Years go by, and life happens. You find yourself hard-pressed for cash. That monthly payment begins to loom. Is there any way to lower that payment?
Thankfully, there is. It’s called Refinancing. Refinancing is taking out a new mortgage at the price of what you currently owe, rather than the house’s original value. So if you bought a $200,000 house with a 30-year mortgage, then paid off $100,000 of it, you could get a new 30-year mortgage on just the $100,000 you have left. You use this new Mortgage to pay off the old and now enjoy a lower monthly payment.
However, just because there’s a lower payment, doesn’t mean you’re spending less money. That’s dependent on your Interest Rate.
Interest is the money you are paying the bank for the privilege of using their money to buy the house. It doesn’t add equity to your house. The less interest you can pay, the quicker you pay off your house, and the less money you spend in the long run.
If your circumstances (credit, debt-to-income ratio, etc) weren’t perfect when you bought the house, and you’ve spent the last number of years fixing that, then it’s likely your new Interest Rate would be much lower than the old one. In that case, Refinancing could help you save a lot of money, even if you don’t want to increase the length of the mortgage. Dropping the Interest Rate even a few points could save you tens of thousands of dollars over a number of years.

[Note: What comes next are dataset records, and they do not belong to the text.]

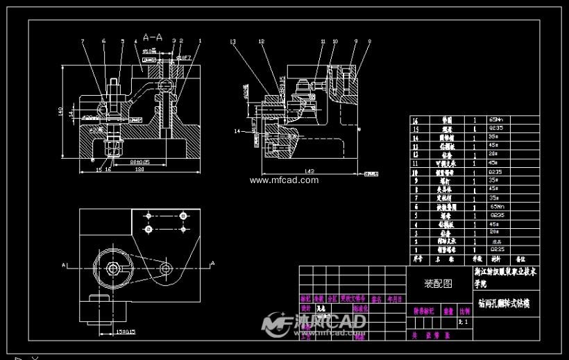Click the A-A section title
152,36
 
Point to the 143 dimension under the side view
310,170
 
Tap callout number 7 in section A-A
83,42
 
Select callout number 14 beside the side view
238,131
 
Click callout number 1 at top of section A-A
200,41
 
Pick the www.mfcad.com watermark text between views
284,180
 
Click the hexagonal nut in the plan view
114,268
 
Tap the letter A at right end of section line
212,263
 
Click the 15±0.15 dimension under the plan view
126,332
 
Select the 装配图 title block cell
438,284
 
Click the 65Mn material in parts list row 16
497,119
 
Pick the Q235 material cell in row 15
497,128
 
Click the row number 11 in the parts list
416,164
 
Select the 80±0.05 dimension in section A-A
142,161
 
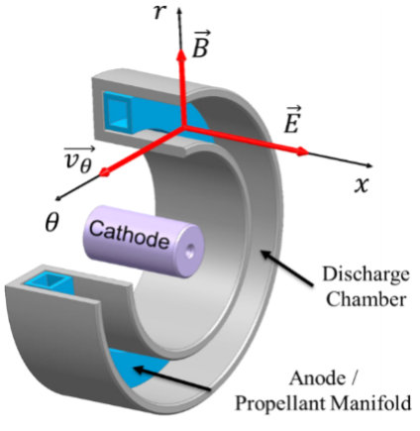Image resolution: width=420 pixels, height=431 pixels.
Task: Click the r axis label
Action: click(x=158, y=13)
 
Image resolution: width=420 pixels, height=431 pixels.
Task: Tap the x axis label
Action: click(x=362, y=185)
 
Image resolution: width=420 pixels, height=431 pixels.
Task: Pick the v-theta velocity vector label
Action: click(x=79, y=160)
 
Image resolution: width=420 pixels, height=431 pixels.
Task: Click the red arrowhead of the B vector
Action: click(x=181, y=54)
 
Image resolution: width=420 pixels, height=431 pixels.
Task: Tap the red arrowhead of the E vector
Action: click(x=302, y=152)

However, if you find your credit has slipped since signing the first mortgage, refinancing could cost you a lot more. You could still save monthly by getting a new mortgage over a longer-term, but in the long run, you will wind up paying those tens of thousands, rather than saving them.
In the end, the best thing to do would be to talk to your lender and see what your new interest rate would be. If it’s better, seriously consider refinancing, even if you don’t extend the length of the loan. All it can do is save you money. If the Interest Rate is higher, you can still refinance and get a lower payment if you desperately need the money, but be prepared to continue paying for a much longer-term, and to potentially pay much more than you were originally supposed to.